Pröll (ÖVP) nennt im "Kurier (Sonntag-Ausgabe) den Auftritt Faymanns (SPÖ) in der "ZiB2" in dieser Woche zur Frage eines Zauns "nicht gerade professionell. In dieser herausfordernden Situation hat der Kapitän auf der Brücke zu stehen, die Hebel in die Hand zu nehmen und sich nicht mit semantischen Tricks um die klare Antwort zu drücken. Die Menschen spüren, dass mit einer derartigen Vorgangsweise die Souveränität des Staates ins Wanken gerät", meint der Landeshauptmann. In so einer Situation "die Diskussion auf Zaun oder nicht Zaun zu reduzieren, ist eines Staates unwürdig".

Auch die aus der SPÖ kommende Kritik an dem Modell von Asyl auf Zeit ist für Pröll ein Hinweis, '"dass es an Führungsautorität mangelt. Bei einem derartig wichtigen Instrument, mit dem man internationale Signale aussendet, erwarte ich mir, dass man wenigstens da den Grundkonsens in der Republik hochhält."

350-Kilometer-Zaun "absolute Notlösung"

Für Mitterlehner ist die Diskussion um den Zaun "absolut unnotwendig", weil es unbestritten sei, dass es eine Steuerungsmöglichkeit für den Zugang geben müsse. "Einen Grenzzaun auf der gesamten Linie brauchen wir nur dann, wenn Deutschland wirklich damit beginnt, keine Flüchtlinge mehr aufzunehmen. Ich nehme aber derzeit nicht an, dass das der Fall sein wird. Eine isolierte Vorgangsweise Österreichs mit einem 350-Kilometer-Zaun wird es so nicht geben, das ginge nur in Abstimmung mit anderen Ländern und wäre eine absolute Notlösung", sagt der Vizekanzler in der "Presse am Sonntag".

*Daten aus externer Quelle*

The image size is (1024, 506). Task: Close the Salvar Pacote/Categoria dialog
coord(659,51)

Während die SPÖ einen Drei-Punkte-Plan für sichere Grenzkontrollen mit einer Kommandozentrale in der Grenzregion, einem Leitsystem in Spielfeld und einer Aufteilung des Flüchtlingsstroms auch auf Radkersburg und Mureck vorgelegt hat, sind laut Tageszeitung "Österreich" im Innenministerium noch drei Varianten im Gespräch. Beim ersten Szenario soll es eine massive Absicherung des Grenzüberganges mit einem kilometerlangen Zaun geben. Variante zwei sieht sogenannte Wellenbrecher und einen kürzeren Zaun vor. Die dritte Möglichkeit kommt den SPÖ-Vorstellungen am nächsten und sieht provisorische technische Sperren vor, die schnell wieder entfernt werden könnten und durch die der Zustrom der Flüchtlinge in Wartezonen geregelt werden könnte.

Auf ein konkretes Modell verständigen könnte sich die ÖVP am heutigen Sonntagabend in einer Sitzung des Parteivorstandes und am Montag dann in der Bundesparteileitung.

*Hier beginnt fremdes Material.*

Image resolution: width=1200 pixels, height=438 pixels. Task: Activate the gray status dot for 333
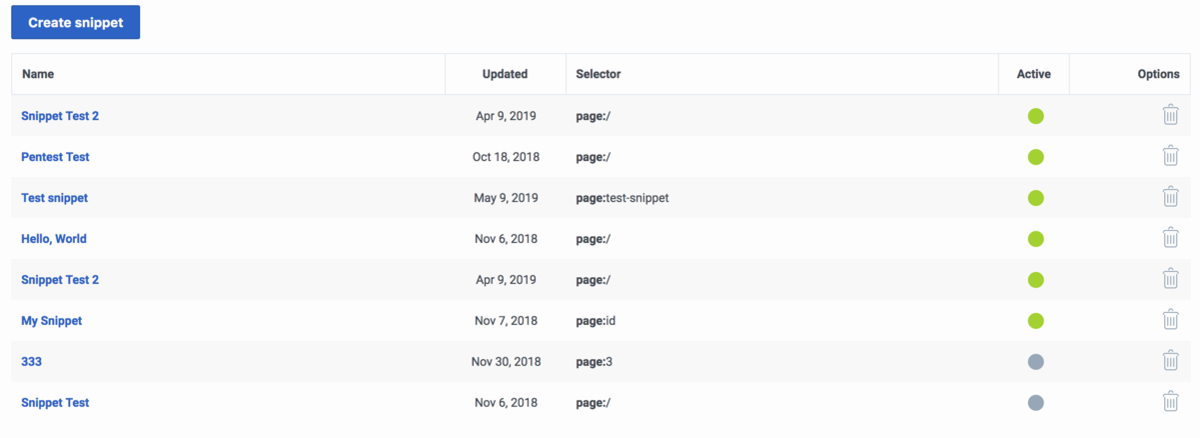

Sammelstelle in Spielfeld leer

Undterdessen sind erstmals seit Beginn der derzeitigen Flüchtlingslage die beiden Erstversorgungsstellen in Spielfeld und in Bad Radkersburg leer. Die Migranten wurden in der Nacht mit Bussen zu ihren Notquartieren in Österreich verbracht, wie die Polizei Sonntagfrüh mitteilte.

Die beiden Erstversorgungsstellen werden demnach nun einer Grundreinigung unterzogen. Für Sonntag wurde ein Sonderzug mit einer nicht bekannten Zahl an Migranten in Sentilj beim Grenzübergang Spielfeld erwartet, aus Gornja Radgona (Grenzübergang Bad Radkersburg) lagen keine Informationen vor.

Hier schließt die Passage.